• TASK TO COMPLETE: Please rewrite the lines from the one containing "is (851, 595)." through the end of the lines, replacing "coordinate pair" with "point" and leaving everything else unchanged. Return only those lines, without the pictures.
#####
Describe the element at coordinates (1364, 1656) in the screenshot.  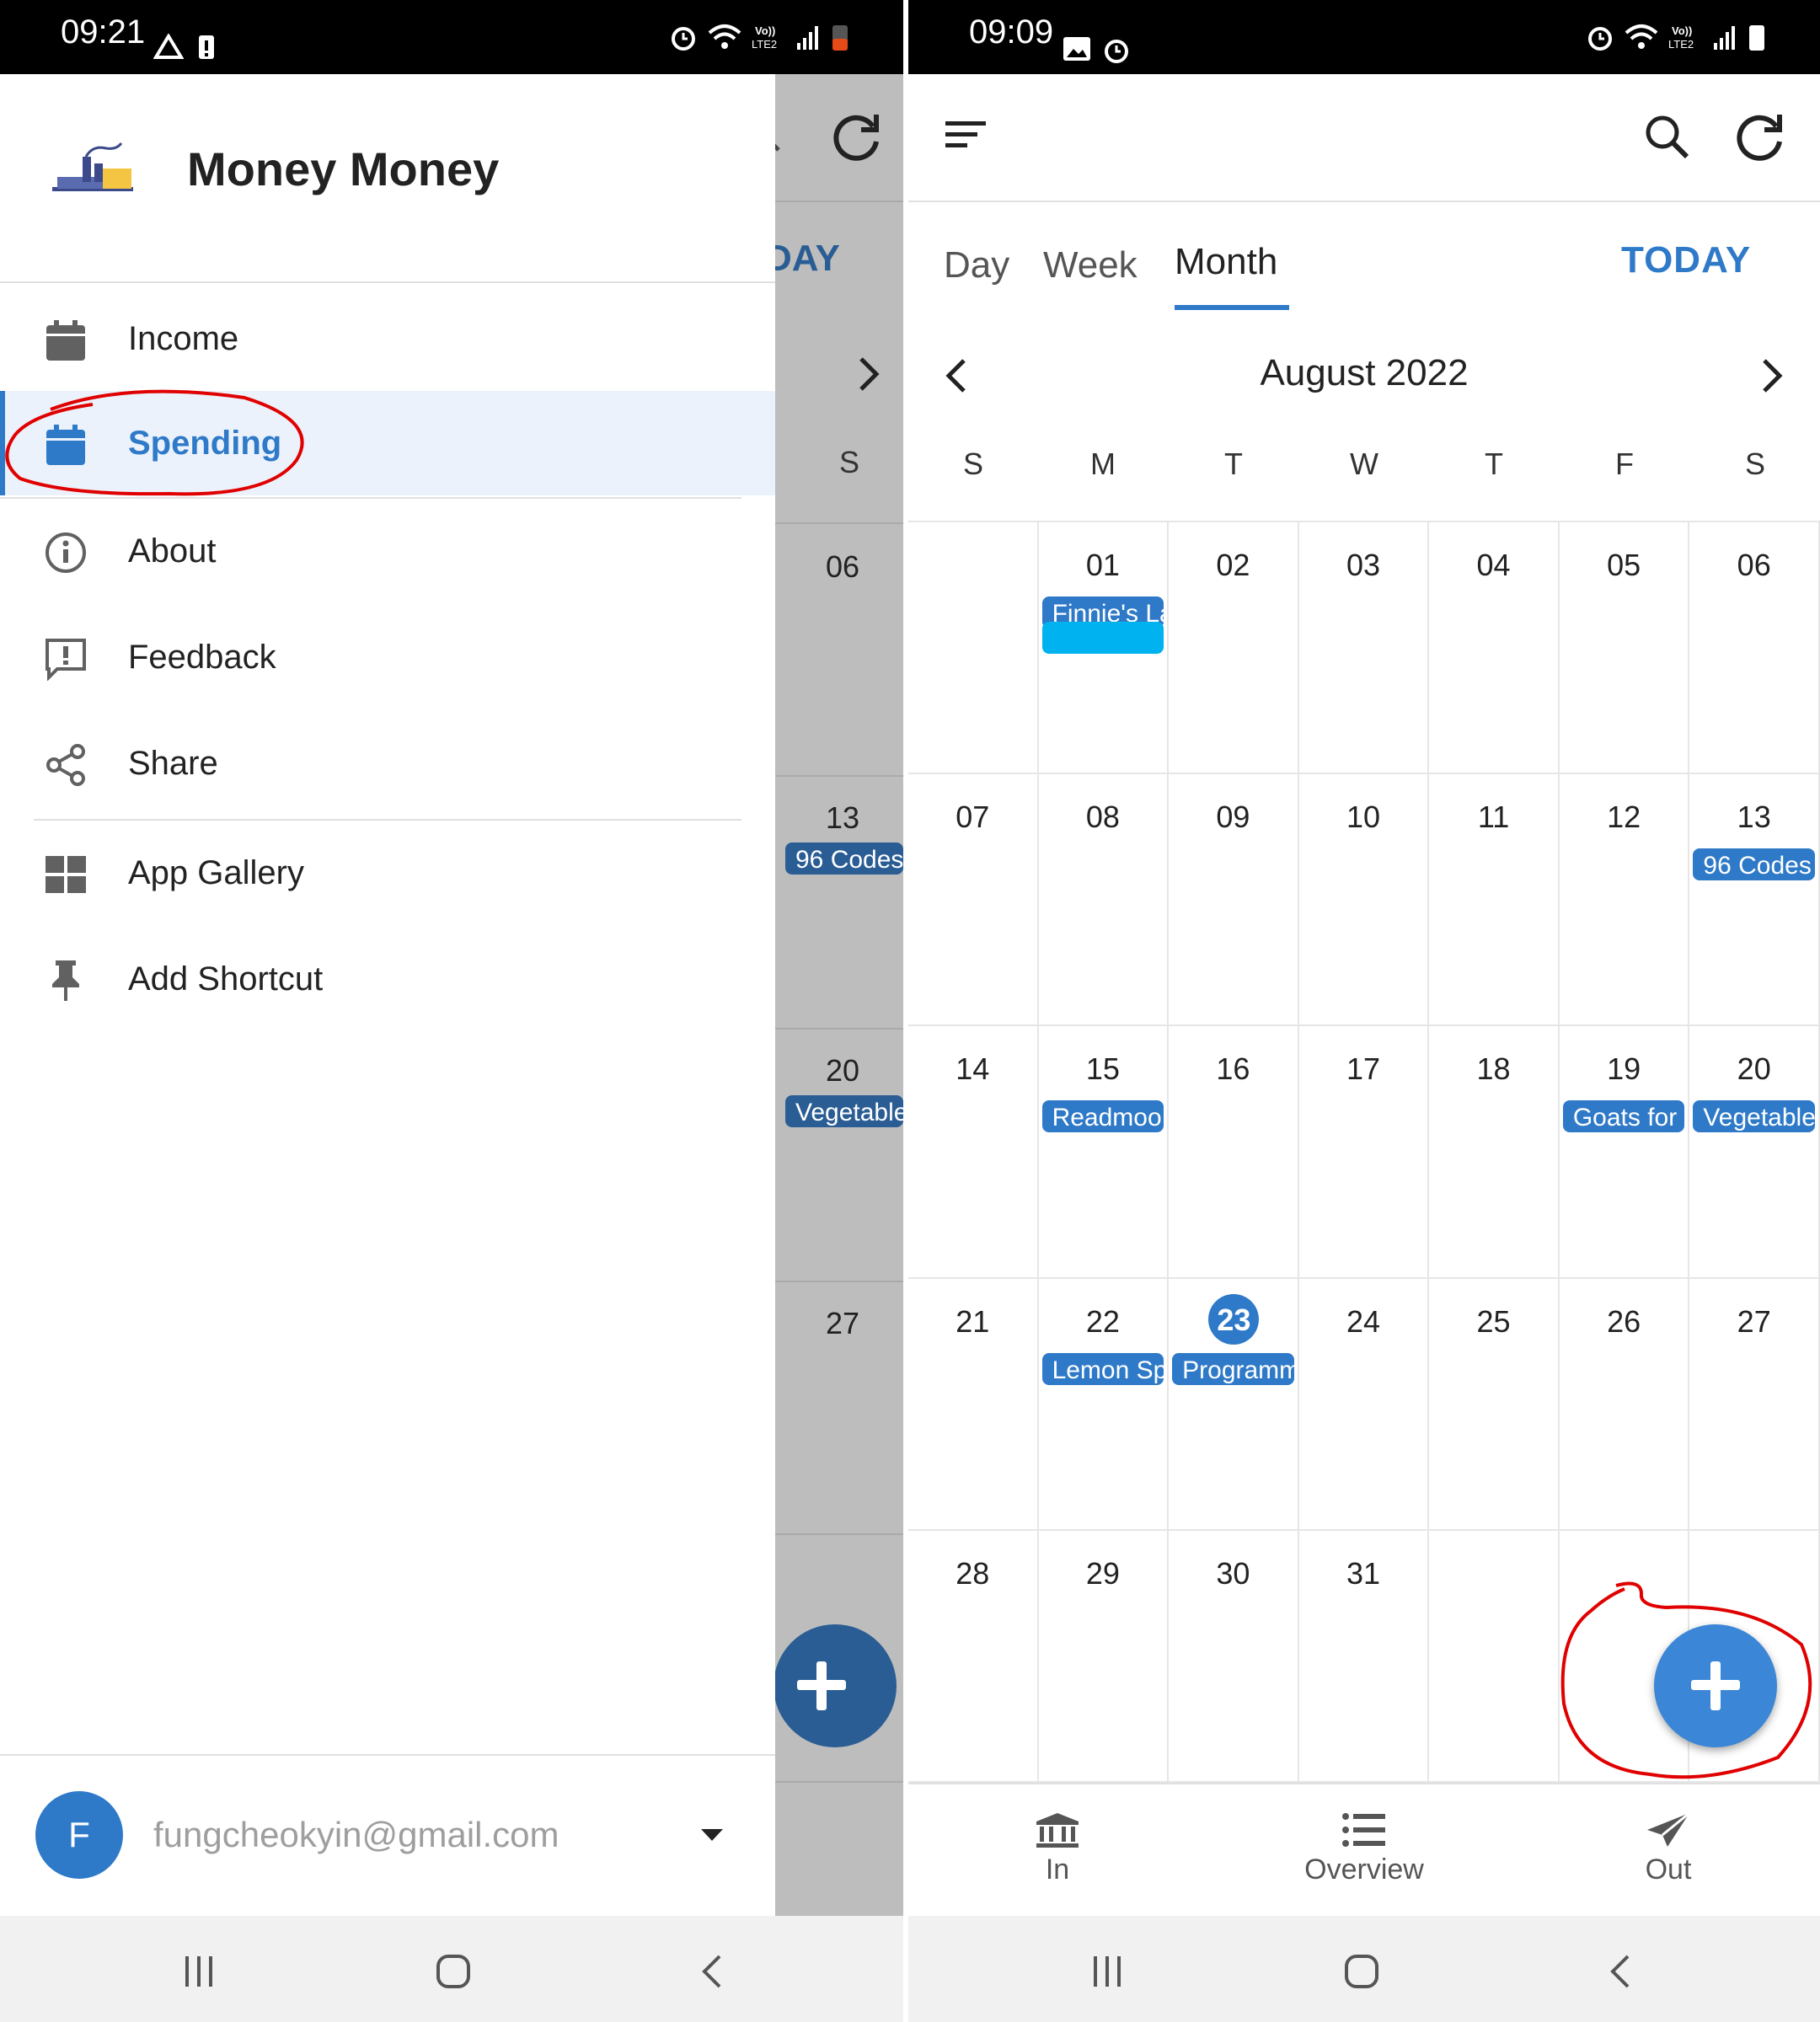
I see `calendar-day-cell: 31` at that location.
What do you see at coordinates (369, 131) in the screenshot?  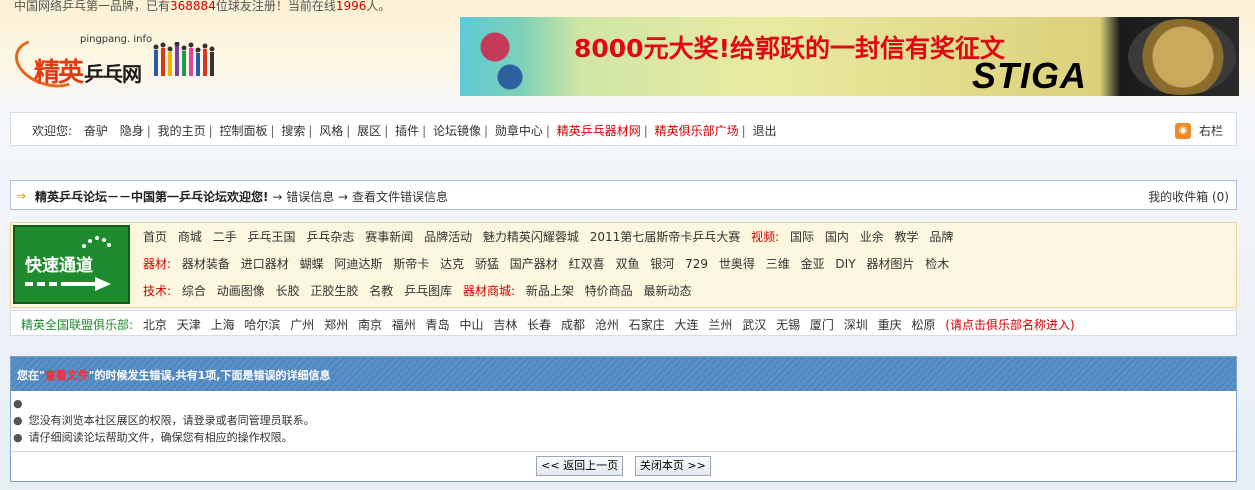 I see `nav-gallery: 展区` at bounding box center [369, 131].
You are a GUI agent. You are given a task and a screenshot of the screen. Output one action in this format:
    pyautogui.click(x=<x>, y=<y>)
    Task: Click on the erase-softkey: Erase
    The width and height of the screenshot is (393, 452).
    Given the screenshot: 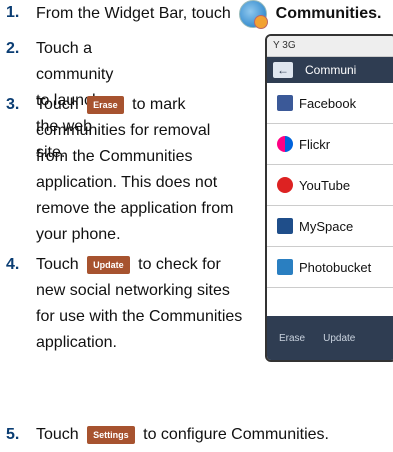 What is the action you would take?
    pyautogui.click(x=292, y=338)
    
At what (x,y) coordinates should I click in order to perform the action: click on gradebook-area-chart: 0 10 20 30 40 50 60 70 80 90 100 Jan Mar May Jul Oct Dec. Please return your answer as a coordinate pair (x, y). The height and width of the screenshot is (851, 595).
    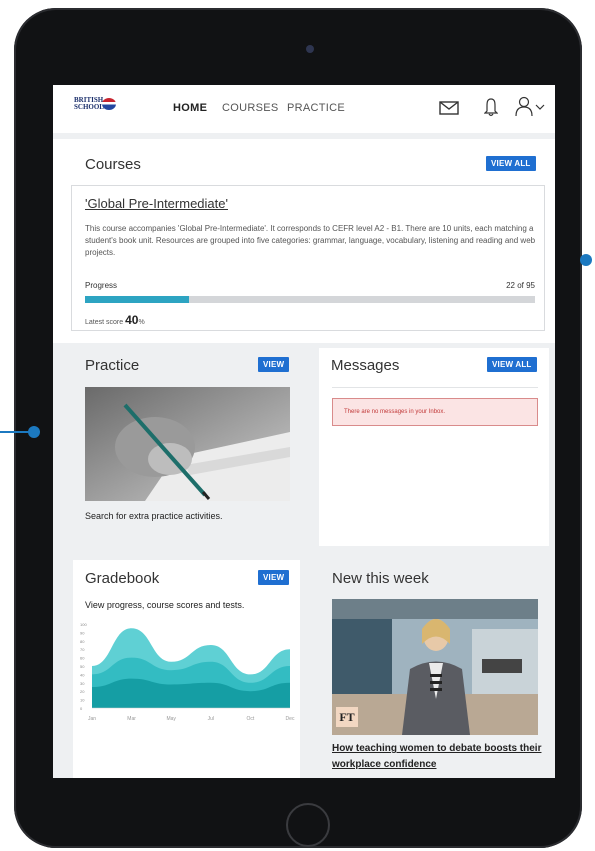
    Looking at the image, I should click on (188, 672).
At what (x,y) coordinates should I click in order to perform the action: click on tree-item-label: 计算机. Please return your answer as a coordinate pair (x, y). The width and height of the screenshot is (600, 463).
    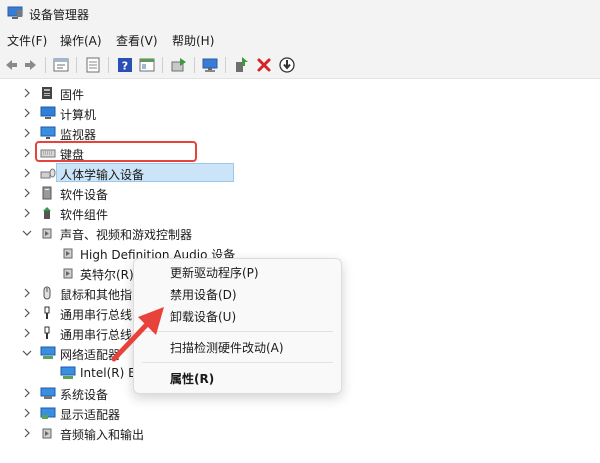
    Looking at the image, I should click on (78, 115).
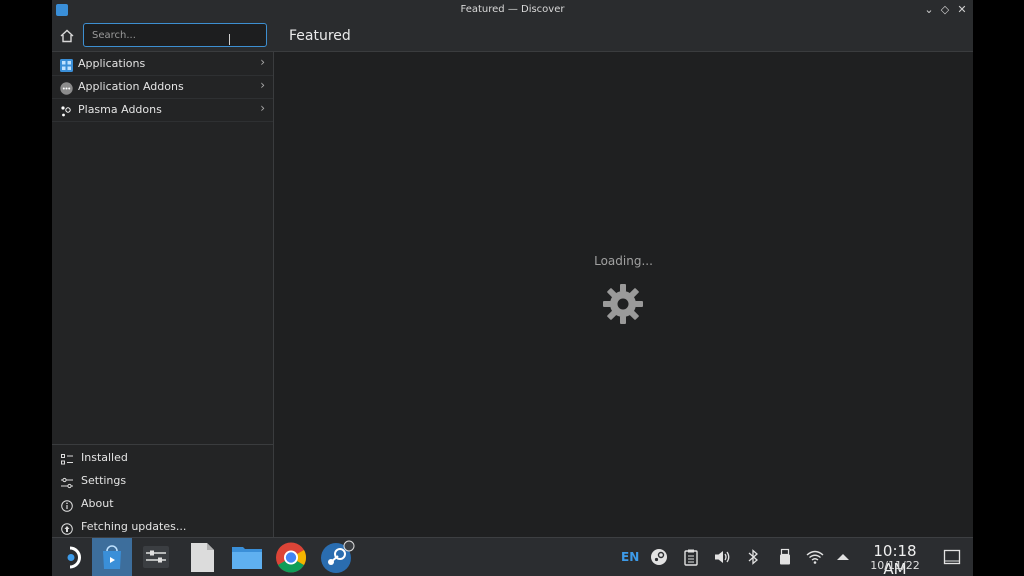  What do you see at coordinates (66, 110) in the screenshot?
I see `plasma-icon` at bounding box center [66, 110].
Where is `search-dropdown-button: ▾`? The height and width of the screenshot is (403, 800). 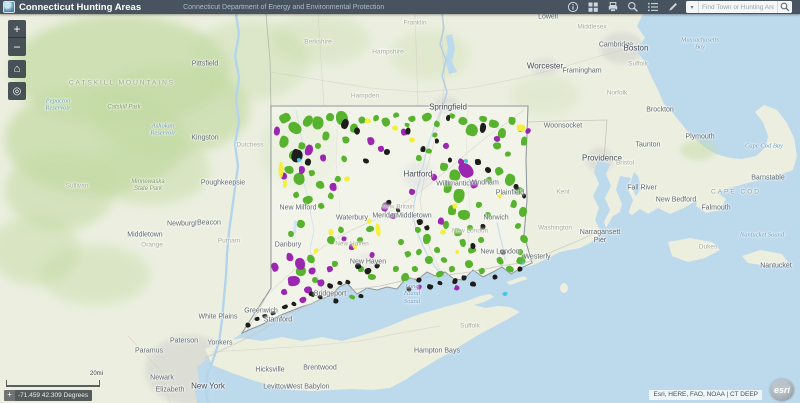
#####
• FINAL ANSWER:
At what (x,y) coordinates should I click in order to perform the action: click on gradebook-area-chart: 0 10 20 30 40 50 60 70 80 90 100 Jan Mar May Jul Oct Dec. Please return your answer as a point (x, y). The height and width of the screenshot is (851, 595).
    Looking at the image, I should click on (188, 672).
At what (x,y) coordinates should I click in order to perform the action: click on tree-item-label: 计算机. Please return your answer as a point (x, y). The width and height of the screenshot is (600, 463).
    Looking at the image, I should click on (78, 115).
  What do you see at coordinates (66, 110) in the screenshot?
I see `plasma-icon` at bounding box center [66, 110].
Where is `search-dropdown-button: ▾`? The height and width of the screenshot is (403, 800). 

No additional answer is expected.